▶ _Task objective_: In the entries below, copy only the lines from the one that contains "Click the SPECIFICATIONS heading" through the last line, exactly, and omit any pictures.

=== Supplied data ===

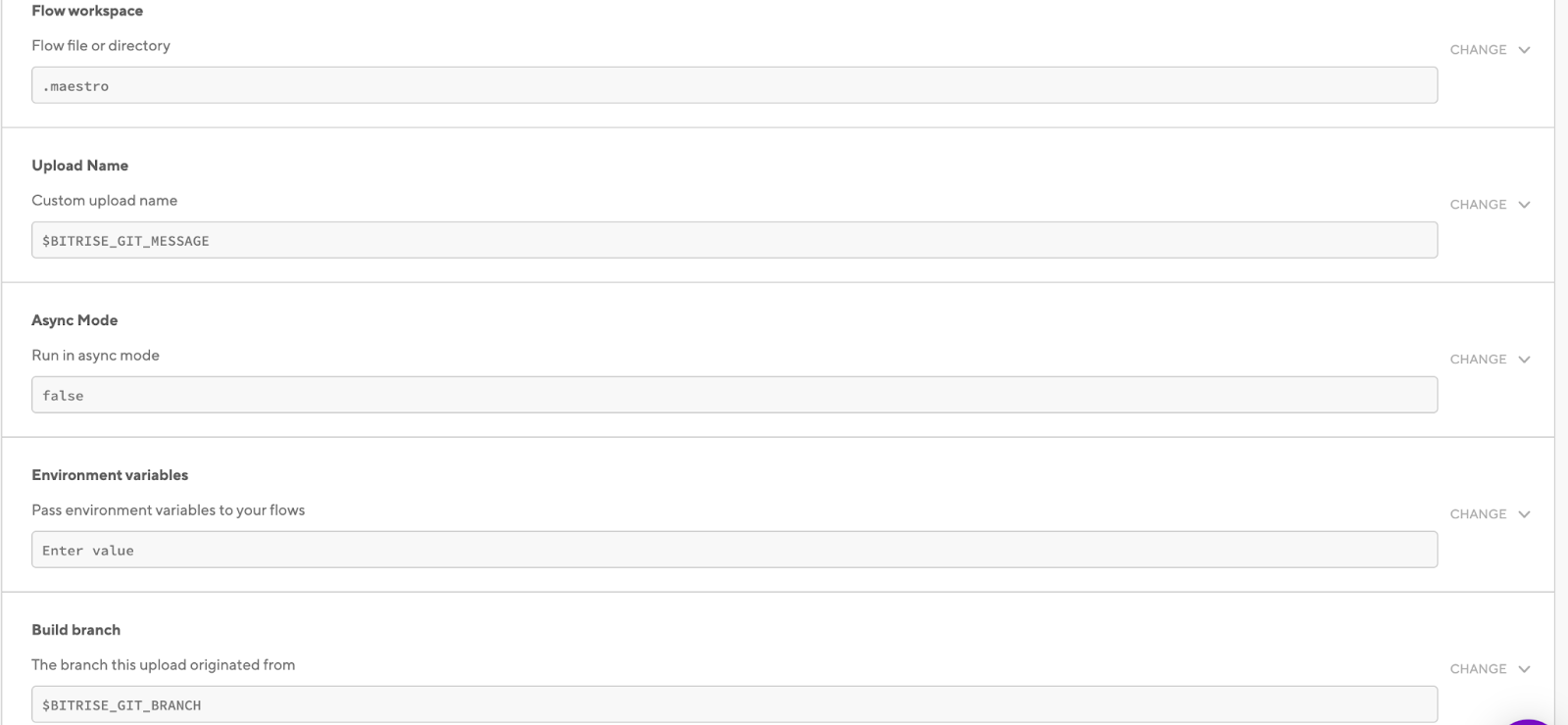Select the $BITRISE_GIT_BRANCH branch field
The image size is (1568, 725).
click(x=735, y=704)
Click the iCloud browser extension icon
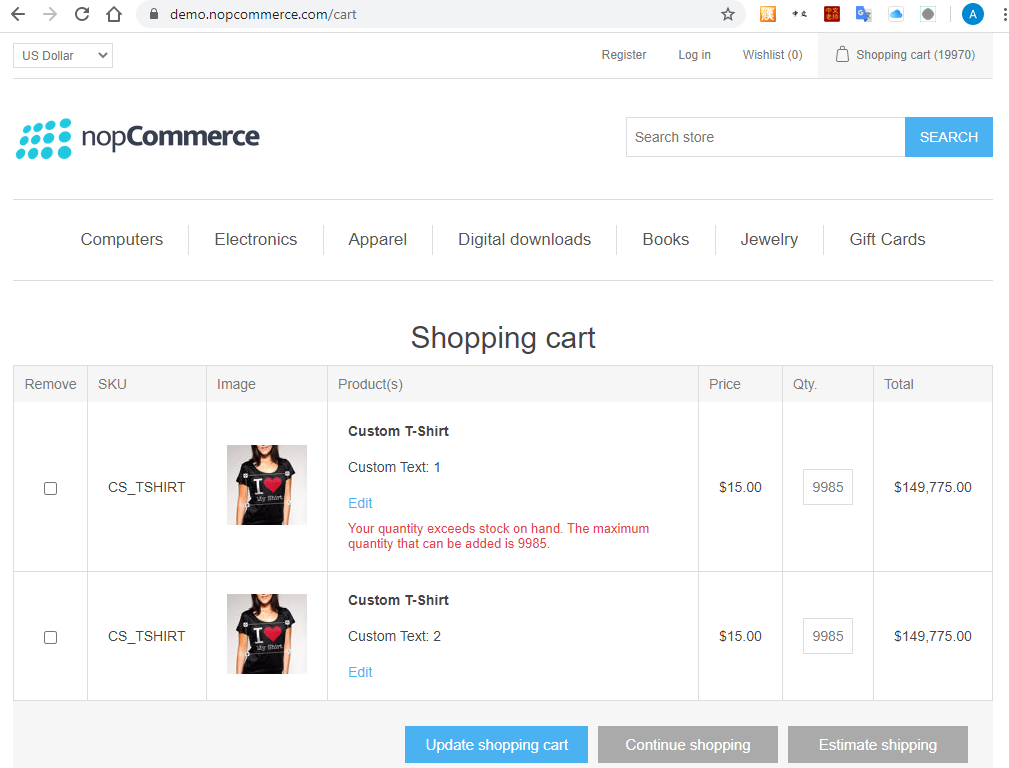Viewport: 1009px width, 768px height. coord(895,14)
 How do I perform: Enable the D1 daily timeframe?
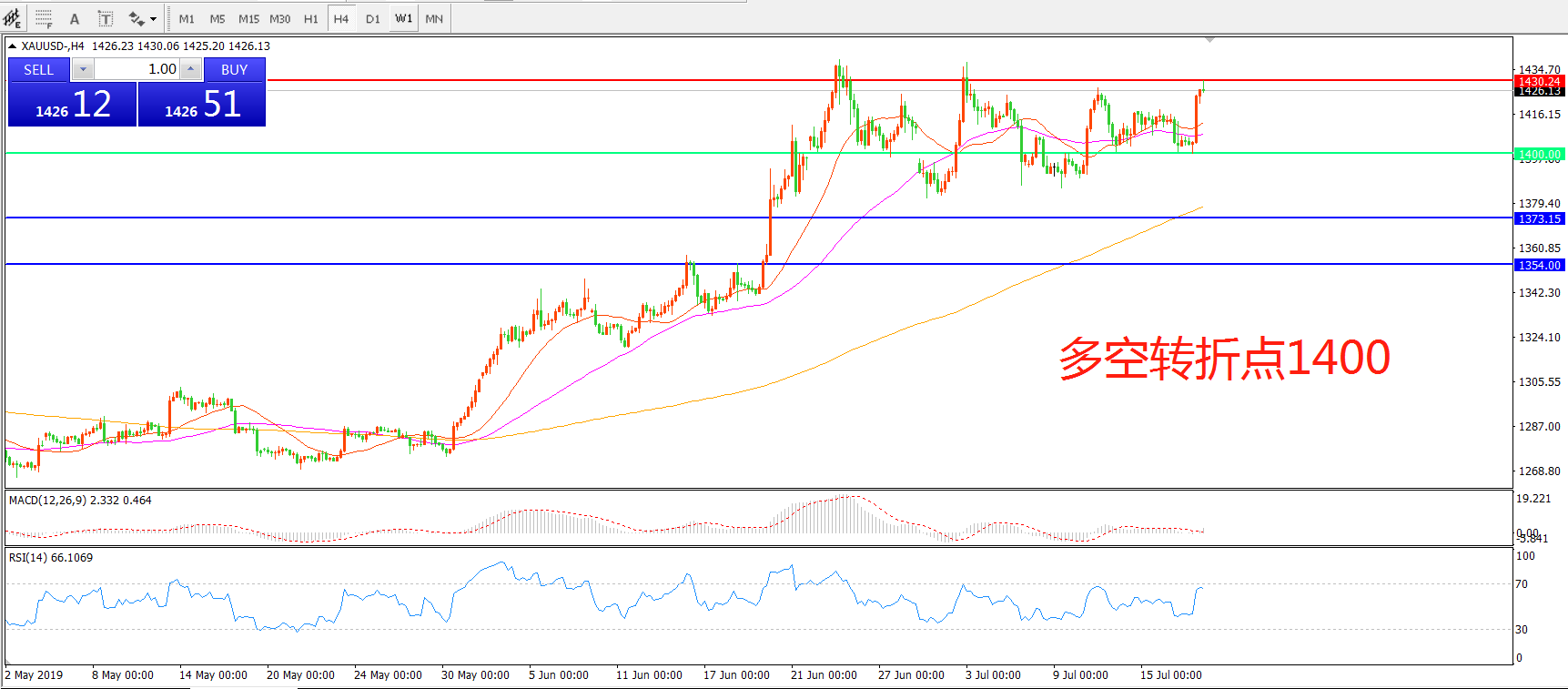[x=372, y=19]
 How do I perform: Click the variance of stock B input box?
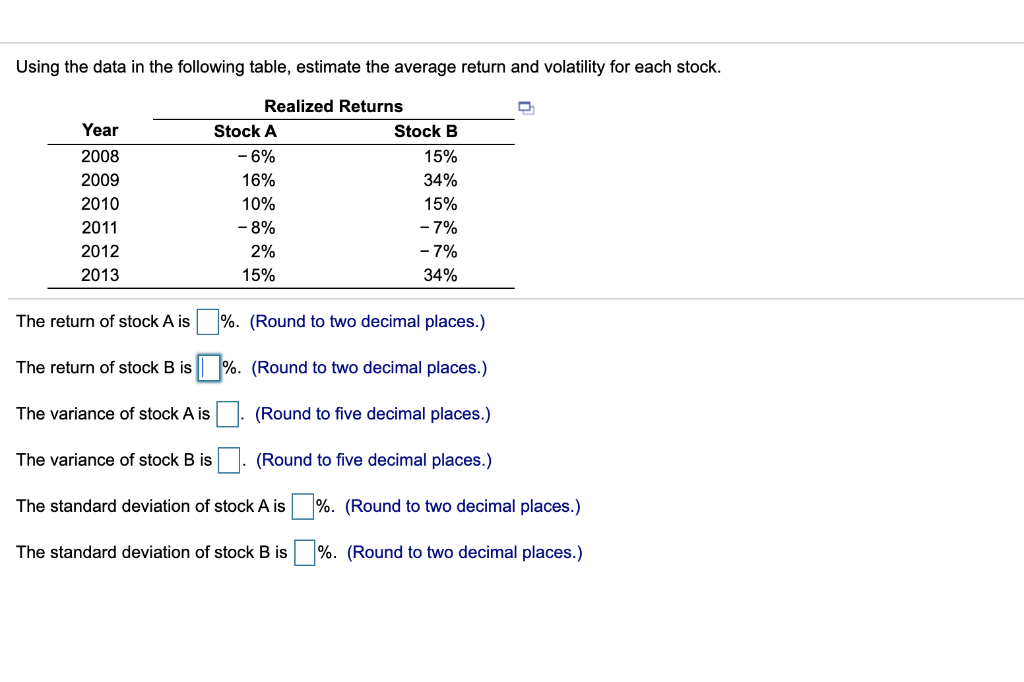(x=227, y=459)
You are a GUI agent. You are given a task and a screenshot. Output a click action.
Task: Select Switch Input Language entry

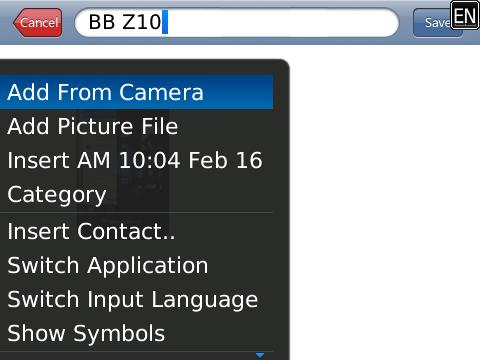[x=136, y=299]
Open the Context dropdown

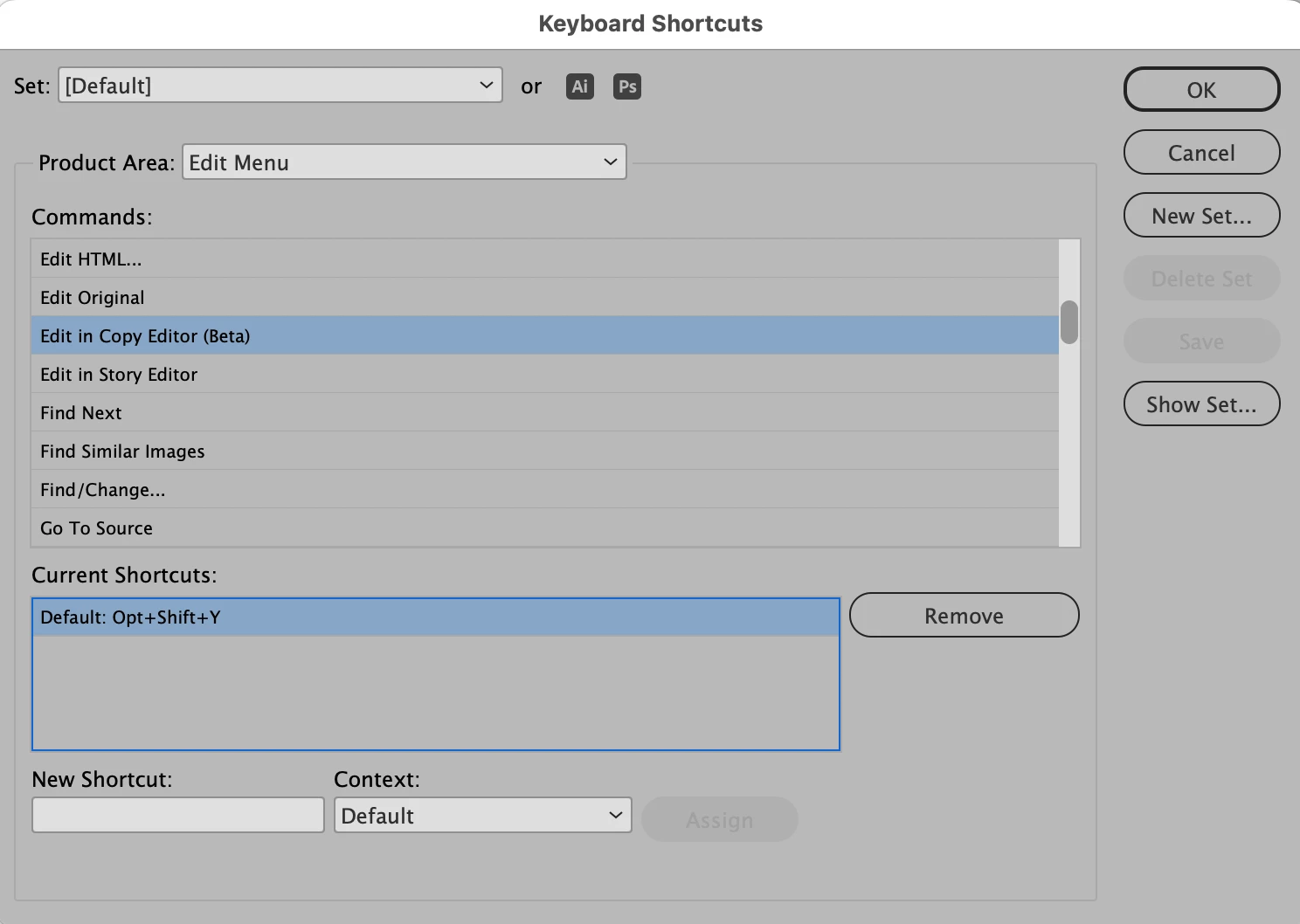click(482, 816)
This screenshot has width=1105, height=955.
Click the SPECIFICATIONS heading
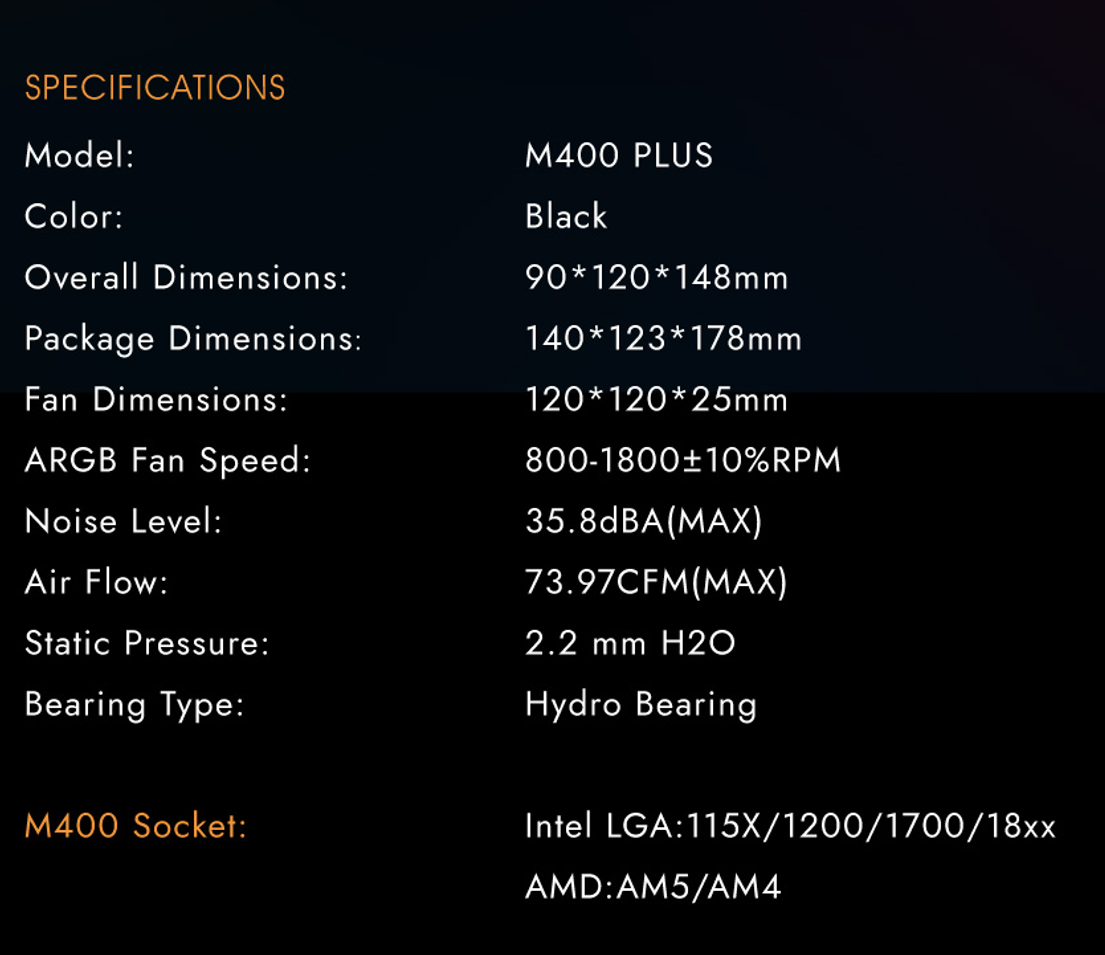155,88
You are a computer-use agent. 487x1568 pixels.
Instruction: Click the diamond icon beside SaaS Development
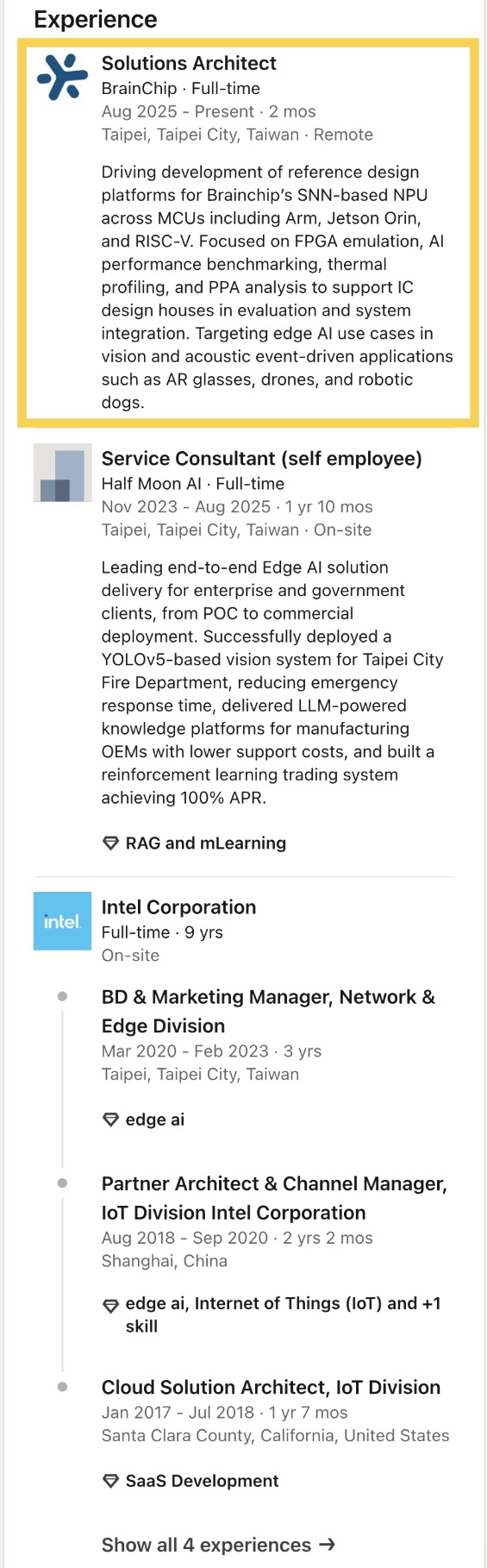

===

▶ _Result for this exercise_:
Click the SPECIFICATIONS heading
155,88
You are a computer-use agent. 487x1568 pixels.
Instruction: Click the diamond icon beside SaaS Development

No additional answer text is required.